HOMEWORK 3
Question 1
The following is a very small, invented word × document matrix (words A, B, C, D; documents d1 ... d5):
| d1 | d2 | d3 | d4 | d5 |
A | 10 | 15 | 0 | 9 | 10 |
B | 5 | 8 | 1 | 2 | 5 |
C | 14 | 11 | 0 | 10 | 9 |
D | 13 | 14 | 10 | 11 | 12 |
(A CSV version of the matrix for use with spreadsheet and matrix programs.)
Your tasks:
- (2.5 points)
For each word A, B, C, and D, calculate and provide its Euclidean
distance from word A, and then use those values to rank all of the
words with respect to their closeness to A (closest = 1; farthest =
4). (For each word, you should provide its distance and rank.)
- (2.5 points)
Normalize each row of the matrix by length (definition below),
recalculate the Euclidean distances of all the words from word A,
and recalculate the ranking with respect to A. (For each word, you
should provide its distance and rank.

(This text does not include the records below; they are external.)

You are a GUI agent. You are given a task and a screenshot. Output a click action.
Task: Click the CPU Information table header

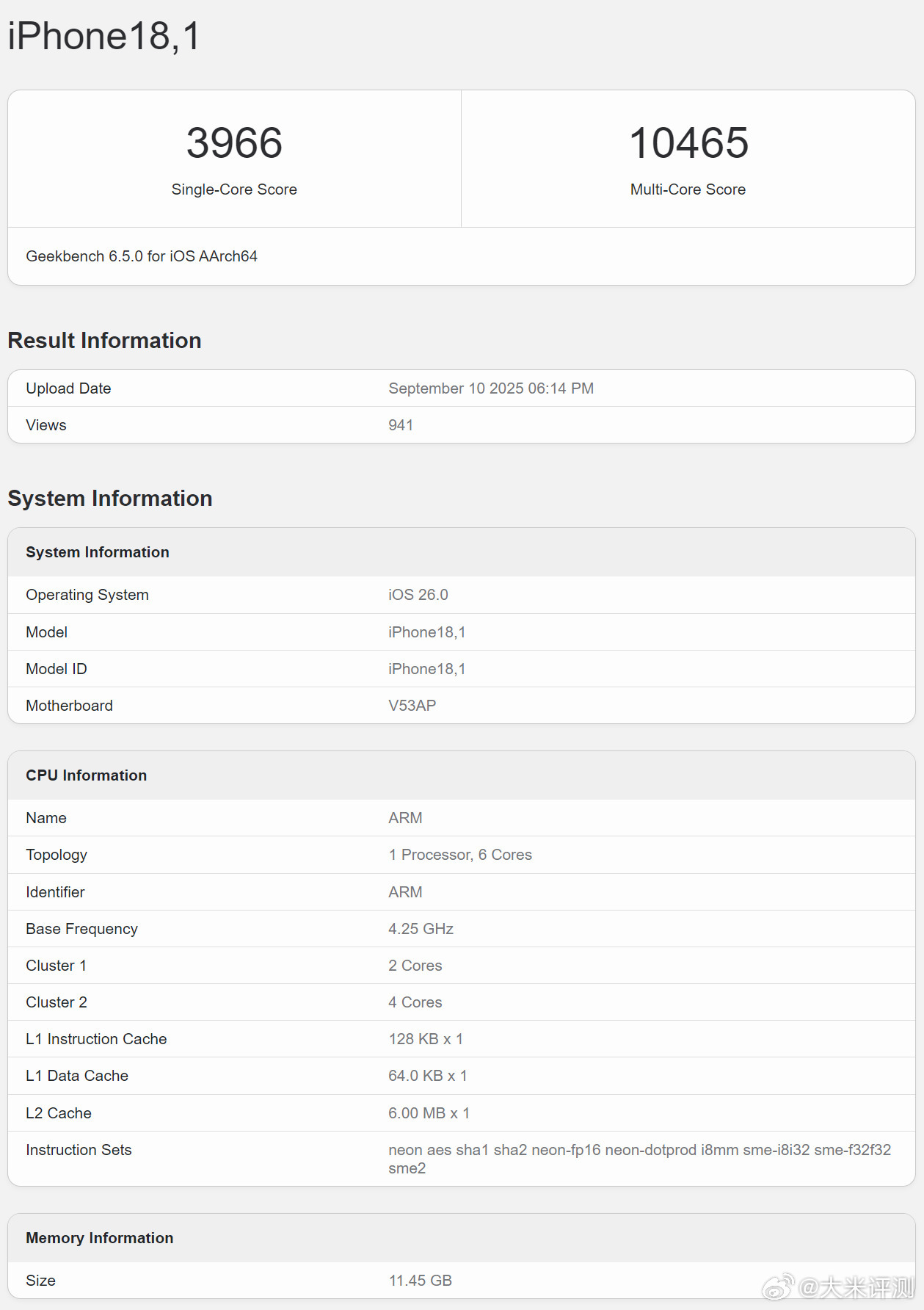click(462, 775)
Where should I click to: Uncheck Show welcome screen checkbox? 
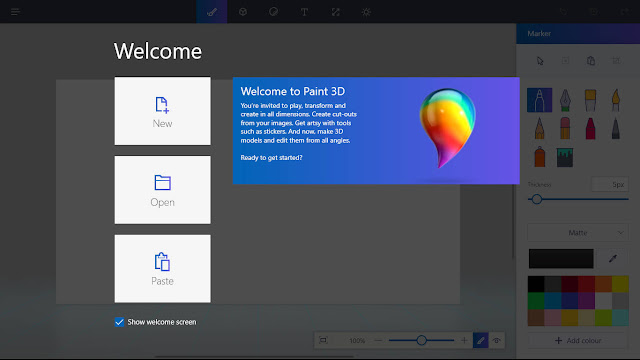point(119,322)
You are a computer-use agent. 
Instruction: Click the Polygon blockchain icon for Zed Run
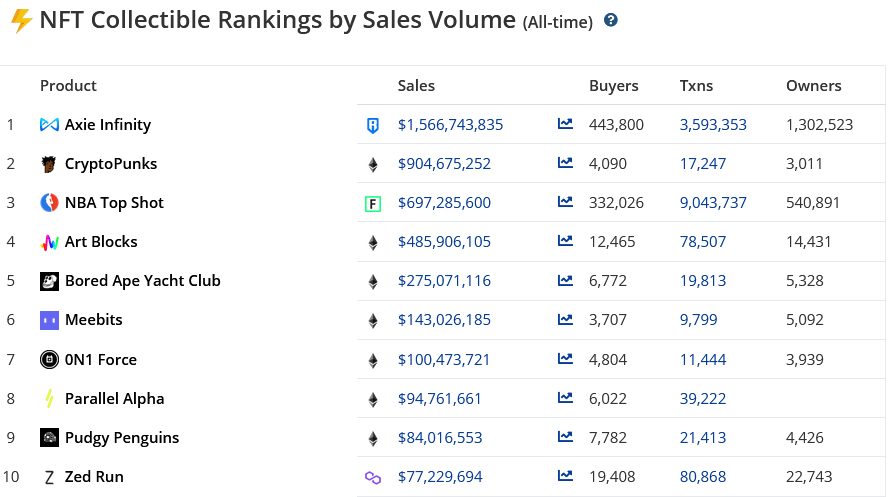[373, 478]
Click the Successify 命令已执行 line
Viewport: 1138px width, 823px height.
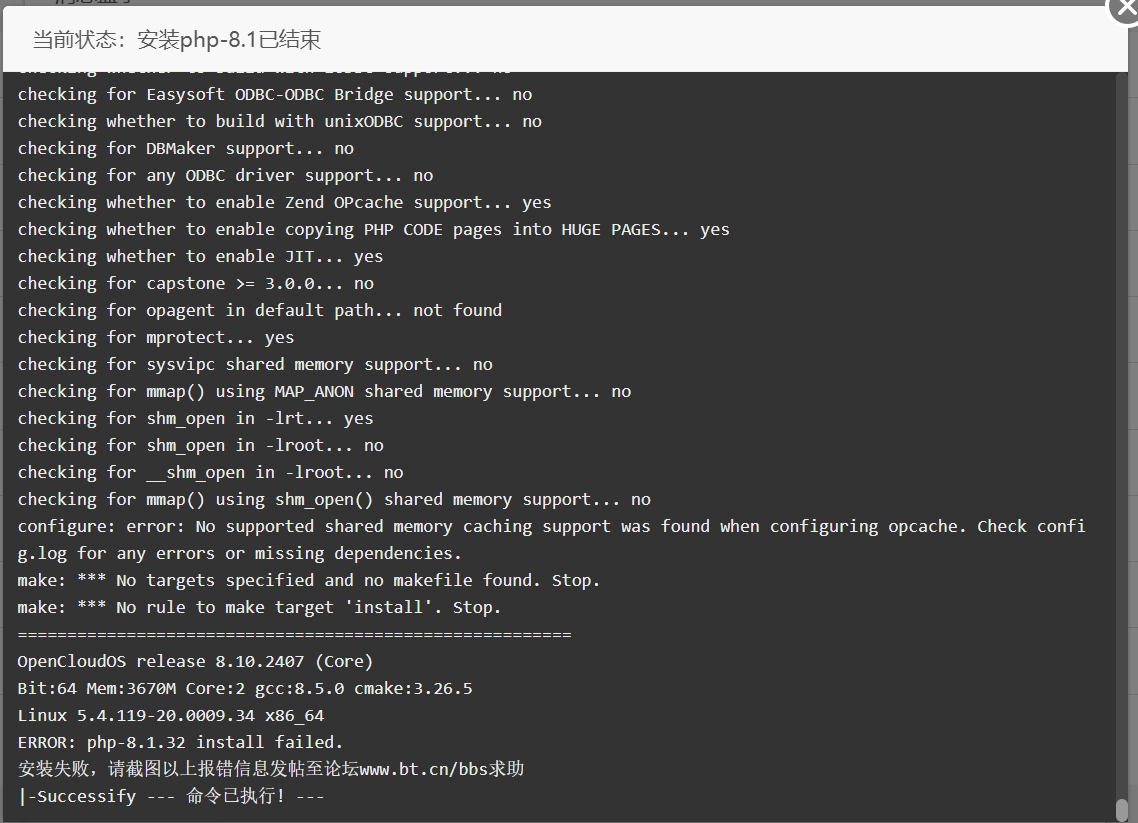pos(171,796)

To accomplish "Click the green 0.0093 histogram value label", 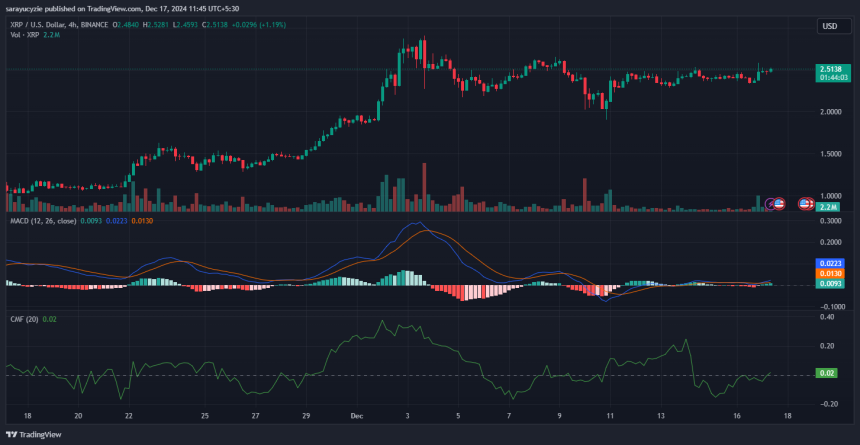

You needn't provide the
length-normalized matrix.)
- (2 points)
If the ranking changed between step 1 and step 2, provide a brief
explanation for the nature of that change, and try to articulate
why it changed. If the ranking did not change, provide a brief
explanation for why normalization did not have an effect here.
- Euclidean distance
- The Euclidean distance between vectors \(x\) and \(y\) of dimension \(n\) is
\(
\sqrt{\sum_{i=1}^{n} |x_{i} - y_{i}|^{2}}
\)
- Length (L2) normalization
- Given a vector \(x\) of dimension \(n\), the normalization of
\(x\) is a vector \(\hat{x}\) also of dimension \(n\) obtained by
dividing each element of \(x\) by \(\sqrt{\sum_{i=1}^{n} x_{i}^{2}}\)
Question 2
(3 points) Here is another invented word × document matrix (words A, B, C; documents d1, d2, d3):
| d1 | d2 | d3 |
A | 1 | 0 | 0 |
B | 1000 | 1000 | 4000 |
C | 1000 | 2000 | 999 |
Calculate the pointwise mutual information (PMI) for cells (A, d1) and
(B, d3), as defined in equation 4 of Turney and Pantel (p. 157).
What is problematic about the values obtained? How might we address
the problem, so that the PMI values are more intuitive?